Different ways to achieve this exist, including TCP state-exhaustion attacks such as SYN floods and ACK floods.(Citation: Arbor AnnualDoSreport Jan 2018) With SYN floods, excessive amounts of SYN packets are sent, but the 3-way TCP handshake is never completed. Because each OS has a maximum number of concurrent TCP connections that it will allow, this can quickly exhaust the ability of the system to receive new requests for TCP connections, thus preventing access to any TCP service provided by the server.(Citation: Cloudflare SynFlood)

ACK floods leverage the stateful nature of the TCP protocol. A flood of ACK packets are sent to the target. This forces the OS to search its state table for a related TCP connection that has already been established. Because the ACK packets are for connections that do not exist, the OS will have to search the entire state table to confirm that no match exists. When it is necessary to do this for a large flood of packets, the computational requirements can cause the server to become sluggish and/or unresponsive, due to the work it must do to eliminate the rogue ACK packets. This greatly reduces the resources available for providing the targeted service.(Citation: Corero SYN-ACKflood)

Platforms

LinuxmacOSWindows

Mitigations (1)

Filter Network TrafficM1037

Leverage services provided by Content Delivery Networks (CDN) or providers specializing in DoS mitigations to filter traffic upstream from services.(Citation: CERT-EU DDoS March 2017) Filter boundary traffic by blocking source addresses sourcing the attack, blocking ports that are being targeted, or blocking protocols being used for transport. To defend against SYN floods, enable SYN Cookies.

References

Frequently Asked Questions

What is T1499.001 (OS Exhaustion Flood)?

T1499.001 is a MITRE ATT&CK technique named 'OS Exhaustion Flood'. It belongs to the Impact tactic(s). Adversaries may launch a denial of service (DoS) attack targeting an endpoint's operating system (OS). A system's OS is responsible for managing the finite resources as well as preventing the entire s...

How can T1499.001 be detected?

Detection of T1499.001 (OS Exhaustion Flood) typically involves monitoring system logs, network traffic, and endpoint telemetry.

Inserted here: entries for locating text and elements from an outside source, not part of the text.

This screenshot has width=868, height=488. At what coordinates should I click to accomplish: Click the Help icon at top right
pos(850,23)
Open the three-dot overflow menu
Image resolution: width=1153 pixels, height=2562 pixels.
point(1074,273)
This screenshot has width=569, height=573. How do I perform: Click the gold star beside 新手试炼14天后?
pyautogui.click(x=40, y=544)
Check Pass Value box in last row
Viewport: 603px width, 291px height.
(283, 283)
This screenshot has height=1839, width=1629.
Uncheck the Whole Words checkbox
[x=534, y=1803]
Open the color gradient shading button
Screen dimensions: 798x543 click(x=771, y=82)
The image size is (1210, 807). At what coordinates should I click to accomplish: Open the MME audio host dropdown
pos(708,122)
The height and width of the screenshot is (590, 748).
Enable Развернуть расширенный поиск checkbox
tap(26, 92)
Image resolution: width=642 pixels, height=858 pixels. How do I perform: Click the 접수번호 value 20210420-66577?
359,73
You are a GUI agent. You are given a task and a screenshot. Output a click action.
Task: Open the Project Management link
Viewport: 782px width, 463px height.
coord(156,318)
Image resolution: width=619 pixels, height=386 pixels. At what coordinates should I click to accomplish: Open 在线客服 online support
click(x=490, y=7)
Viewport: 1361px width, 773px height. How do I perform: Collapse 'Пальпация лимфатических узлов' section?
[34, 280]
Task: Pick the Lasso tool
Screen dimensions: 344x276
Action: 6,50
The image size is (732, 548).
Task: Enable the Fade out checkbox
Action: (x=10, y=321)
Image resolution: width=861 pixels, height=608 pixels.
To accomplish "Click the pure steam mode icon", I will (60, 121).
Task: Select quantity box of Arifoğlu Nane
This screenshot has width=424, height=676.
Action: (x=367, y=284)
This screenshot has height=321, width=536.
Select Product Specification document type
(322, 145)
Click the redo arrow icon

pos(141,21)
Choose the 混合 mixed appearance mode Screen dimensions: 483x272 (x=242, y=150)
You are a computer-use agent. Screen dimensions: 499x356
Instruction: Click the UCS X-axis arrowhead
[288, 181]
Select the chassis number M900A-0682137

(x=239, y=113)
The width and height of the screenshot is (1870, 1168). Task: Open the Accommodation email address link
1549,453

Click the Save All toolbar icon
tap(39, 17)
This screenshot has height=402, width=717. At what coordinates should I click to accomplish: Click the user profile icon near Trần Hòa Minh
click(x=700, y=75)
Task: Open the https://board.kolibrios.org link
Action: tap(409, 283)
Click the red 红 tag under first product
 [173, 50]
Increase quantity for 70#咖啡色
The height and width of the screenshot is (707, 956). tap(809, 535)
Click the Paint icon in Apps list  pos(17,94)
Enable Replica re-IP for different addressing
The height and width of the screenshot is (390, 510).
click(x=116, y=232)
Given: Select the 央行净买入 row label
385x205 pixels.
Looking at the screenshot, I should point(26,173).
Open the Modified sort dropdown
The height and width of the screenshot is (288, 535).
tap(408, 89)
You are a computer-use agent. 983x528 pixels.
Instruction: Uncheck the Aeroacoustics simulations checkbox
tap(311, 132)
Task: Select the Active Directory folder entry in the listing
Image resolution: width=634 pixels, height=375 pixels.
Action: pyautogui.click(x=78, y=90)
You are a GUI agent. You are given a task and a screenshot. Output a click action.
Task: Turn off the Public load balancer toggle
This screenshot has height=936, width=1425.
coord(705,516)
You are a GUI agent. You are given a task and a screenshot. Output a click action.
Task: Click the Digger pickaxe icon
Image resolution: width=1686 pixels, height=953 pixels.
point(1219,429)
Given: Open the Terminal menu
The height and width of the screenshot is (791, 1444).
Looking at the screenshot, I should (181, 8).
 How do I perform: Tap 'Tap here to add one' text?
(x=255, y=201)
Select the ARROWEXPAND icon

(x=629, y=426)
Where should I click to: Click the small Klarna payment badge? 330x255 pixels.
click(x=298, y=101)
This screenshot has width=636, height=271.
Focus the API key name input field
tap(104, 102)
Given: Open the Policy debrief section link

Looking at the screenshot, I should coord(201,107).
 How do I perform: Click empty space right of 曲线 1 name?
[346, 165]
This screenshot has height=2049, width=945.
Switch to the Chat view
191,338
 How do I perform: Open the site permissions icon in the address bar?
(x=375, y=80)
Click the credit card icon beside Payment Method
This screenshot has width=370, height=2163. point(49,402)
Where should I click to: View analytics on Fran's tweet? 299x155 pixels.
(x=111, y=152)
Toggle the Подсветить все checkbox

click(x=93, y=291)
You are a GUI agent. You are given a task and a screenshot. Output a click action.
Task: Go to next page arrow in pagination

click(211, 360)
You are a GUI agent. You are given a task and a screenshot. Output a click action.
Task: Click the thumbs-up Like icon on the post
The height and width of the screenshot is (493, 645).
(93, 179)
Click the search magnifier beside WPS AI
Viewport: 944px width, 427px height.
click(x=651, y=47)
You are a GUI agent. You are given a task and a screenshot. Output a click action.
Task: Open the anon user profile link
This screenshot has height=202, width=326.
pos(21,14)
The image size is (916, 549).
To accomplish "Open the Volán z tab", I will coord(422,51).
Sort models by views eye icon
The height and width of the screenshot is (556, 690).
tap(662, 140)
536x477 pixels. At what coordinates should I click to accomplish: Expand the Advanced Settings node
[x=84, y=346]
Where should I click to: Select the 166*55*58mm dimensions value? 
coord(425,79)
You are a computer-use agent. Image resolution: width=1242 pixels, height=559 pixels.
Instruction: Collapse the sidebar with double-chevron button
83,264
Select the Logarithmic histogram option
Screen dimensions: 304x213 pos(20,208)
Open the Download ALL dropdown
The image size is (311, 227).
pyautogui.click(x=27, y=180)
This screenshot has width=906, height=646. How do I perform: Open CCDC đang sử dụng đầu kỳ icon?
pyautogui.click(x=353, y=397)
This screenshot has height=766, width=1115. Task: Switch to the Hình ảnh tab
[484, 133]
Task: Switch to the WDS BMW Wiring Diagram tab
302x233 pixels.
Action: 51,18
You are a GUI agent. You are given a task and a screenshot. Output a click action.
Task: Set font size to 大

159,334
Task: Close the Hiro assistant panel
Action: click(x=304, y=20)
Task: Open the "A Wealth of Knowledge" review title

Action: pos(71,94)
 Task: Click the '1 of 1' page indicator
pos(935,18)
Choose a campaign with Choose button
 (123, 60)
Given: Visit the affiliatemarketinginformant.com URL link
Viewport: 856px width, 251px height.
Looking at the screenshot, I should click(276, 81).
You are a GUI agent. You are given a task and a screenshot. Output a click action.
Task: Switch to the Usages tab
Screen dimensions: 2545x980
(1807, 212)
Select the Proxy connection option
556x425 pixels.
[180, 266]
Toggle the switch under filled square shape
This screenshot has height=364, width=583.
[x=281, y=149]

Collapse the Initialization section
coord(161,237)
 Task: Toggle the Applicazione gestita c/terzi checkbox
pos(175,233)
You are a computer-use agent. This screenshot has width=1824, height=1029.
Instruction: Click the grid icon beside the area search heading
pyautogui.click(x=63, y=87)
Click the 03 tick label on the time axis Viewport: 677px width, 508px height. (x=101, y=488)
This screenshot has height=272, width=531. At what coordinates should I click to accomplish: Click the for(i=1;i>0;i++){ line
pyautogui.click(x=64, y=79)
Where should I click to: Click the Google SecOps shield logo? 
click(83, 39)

Use SIEM rules, EDR solutions, and behavioral analytics to identify suspicious activity associated with this technique.

What mitigations exist for T1499.001?

There are 1 documented mitigations for T1499.001. Key mitigations include: Filter Network Traffic.

Which threat groups use T1499.001?

While specific threat group attribution may vary, this technique has been observed in various real-world attacks. Check the MITRE ATT&CK website for the latest threat intelligence.